1. The sincere kindness of Slovenian people. To shelter from a thunderstorm and even gave me lunch. The best part had to be their dog, a huge wolf like Teddy bear.

2. The incredible natural beauty of thunderstorms, I’ve never seen lightning like it.

Kranjska Gora

Leaving the lakes and making way into the mountains, the perfect place to leave busy modern life behind. A visit in June was the perfect time to see all of the wildflowers blooming, along with the rugged beauty of the surrounding landscape. A true alpine village in the middle of the Julian Alps, a great place for scenic hiking. Sadly, our time in this town was filled with rain but I did find one of the best cake shops in Europe.

The best part is I found an egg in the middle of a pile of newspapers, I took it home and a few weeks later out popped Rex! A very successful day in a very beautiful place. The Sava Dolinka Valley isn’t just for skiing or mountaineering. It’s also a great place for swimming (if the weather is warm of course!). The pišnica river winds alongside the town towards Jezero Jasna a stunning green lake. It isn’t huge but a great place to spend an afternoon.

The next town over from Kranjska gora is Rateče a typical sleepy Slovenian village. Which is the base for, in my opinion, the best home in Slovenia. The Tromeja route is 7km and leads through the village, pastures and into the forests of the karavanke mountains. This leads to the Peč peak the location where the Italian and Austrian borders meet with Slovenia. On a clear day you can see for miles, although I didn’t stay at the too for long due to a visit from this rather creepy fellow.

Ljubljana

Ljubljana is by far one of my favourite European cities, the buildings are beautiful and there are so many lovely restaurant to visit. In eastern European style it is a very old city with some incredible things to visit, I particularly like the Dragon bridge and Ljubljana cathedral. The city never gets overly crowded, which I really like, even in popular spots such as the Prešeren square.

Piran

The Slovene Riviera islocated on the Gulf of Trieste, by the Adriatic Sea. It is part of the Istrian peninsula and is 46.6 km long. Understated and ancient this part of Slovenia has a strong Italian influence. Piran is a magnificent medieval Venetian town on a peninsula jutting into the Adriatic. It is centred around the lovely pastel coloured Tartini Square and overlooked by an imposing and beautiful hilltop cathedral. The Cathedral of St. George (Piran Cathedral) sits atop a hill overlooking Piran. The life work of Venetian stonemason Bonfante Torre, finished in 1614. The belltower, a replica of St. Mark’s Campanile in Venice was finished a year later. 2 euros is the cost to climb up the rickety wooden staircase to the top of the bell tower, well worth the excersice to see the views at the top.
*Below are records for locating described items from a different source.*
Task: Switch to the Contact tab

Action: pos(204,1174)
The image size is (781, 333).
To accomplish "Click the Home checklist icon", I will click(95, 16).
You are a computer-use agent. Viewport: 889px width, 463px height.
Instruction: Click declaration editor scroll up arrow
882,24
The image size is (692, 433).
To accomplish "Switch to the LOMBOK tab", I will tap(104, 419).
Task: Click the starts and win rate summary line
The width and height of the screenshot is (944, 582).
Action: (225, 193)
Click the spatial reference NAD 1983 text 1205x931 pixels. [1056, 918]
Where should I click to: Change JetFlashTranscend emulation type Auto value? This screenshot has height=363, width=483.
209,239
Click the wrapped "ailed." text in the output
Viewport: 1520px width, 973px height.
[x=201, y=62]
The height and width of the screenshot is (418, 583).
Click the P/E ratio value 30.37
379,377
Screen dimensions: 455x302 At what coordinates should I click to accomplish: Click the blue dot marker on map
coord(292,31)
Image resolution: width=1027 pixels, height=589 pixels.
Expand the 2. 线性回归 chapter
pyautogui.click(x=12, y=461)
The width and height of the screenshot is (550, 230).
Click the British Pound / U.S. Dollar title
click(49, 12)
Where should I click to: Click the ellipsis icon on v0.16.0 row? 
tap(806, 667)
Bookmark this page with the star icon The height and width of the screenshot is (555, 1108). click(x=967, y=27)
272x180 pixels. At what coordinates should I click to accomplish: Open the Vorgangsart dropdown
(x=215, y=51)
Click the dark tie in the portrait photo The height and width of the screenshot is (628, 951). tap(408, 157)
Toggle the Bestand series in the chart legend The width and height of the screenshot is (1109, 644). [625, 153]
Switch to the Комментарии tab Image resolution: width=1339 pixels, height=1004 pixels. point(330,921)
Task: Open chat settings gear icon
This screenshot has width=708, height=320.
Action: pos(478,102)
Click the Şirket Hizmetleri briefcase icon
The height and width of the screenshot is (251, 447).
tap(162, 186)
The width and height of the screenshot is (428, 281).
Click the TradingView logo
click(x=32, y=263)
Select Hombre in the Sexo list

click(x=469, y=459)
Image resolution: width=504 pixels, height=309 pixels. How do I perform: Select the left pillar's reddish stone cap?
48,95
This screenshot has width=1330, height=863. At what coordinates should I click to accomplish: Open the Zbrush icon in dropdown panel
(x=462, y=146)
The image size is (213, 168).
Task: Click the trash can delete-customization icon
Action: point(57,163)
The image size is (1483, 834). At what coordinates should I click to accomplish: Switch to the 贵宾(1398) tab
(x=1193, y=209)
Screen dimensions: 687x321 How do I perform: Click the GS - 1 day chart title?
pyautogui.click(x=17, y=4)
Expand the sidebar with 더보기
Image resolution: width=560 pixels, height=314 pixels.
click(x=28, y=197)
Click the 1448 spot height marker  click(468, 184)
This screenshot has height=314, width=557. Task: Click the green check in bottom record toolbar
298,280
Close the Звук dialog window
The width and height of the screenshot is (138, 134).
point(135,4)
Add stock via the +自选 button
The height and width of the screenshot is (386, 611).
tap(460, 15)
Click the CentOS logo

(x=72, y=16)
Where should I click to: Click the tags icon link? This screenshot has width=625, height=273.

The town is a compact maze of charming medieval alleys, some with interesting names. On a clear day you can see Italy to the right and Croatia to the left.

Lipica – Karst Region

Slovenia is very proud of the Lippizaner horses. They live on a huge stud farm which is open for people to visit. The horses have huge paddocks and lots of keepers to make sure they are healthy and safe. The one downside is the shows, they still whop the horses to get them to do tricks. They don’t seem bothered but I didn’t enjoy seeing this at all, I much preferred seeing the horses outside. Especially once I realised the foals are born brown or black then go lighter as they get older.

This was the final stop in Slovenia although it would have been nice to spend more time in each place. Possibly even extending the trip to visit Venice as well. Though the ride back through the alpine passes to Salzburg was a great way to end the trip. Hopefully, one day Rex will be able to join a trip to Slovenia once it is safe enough to travel again.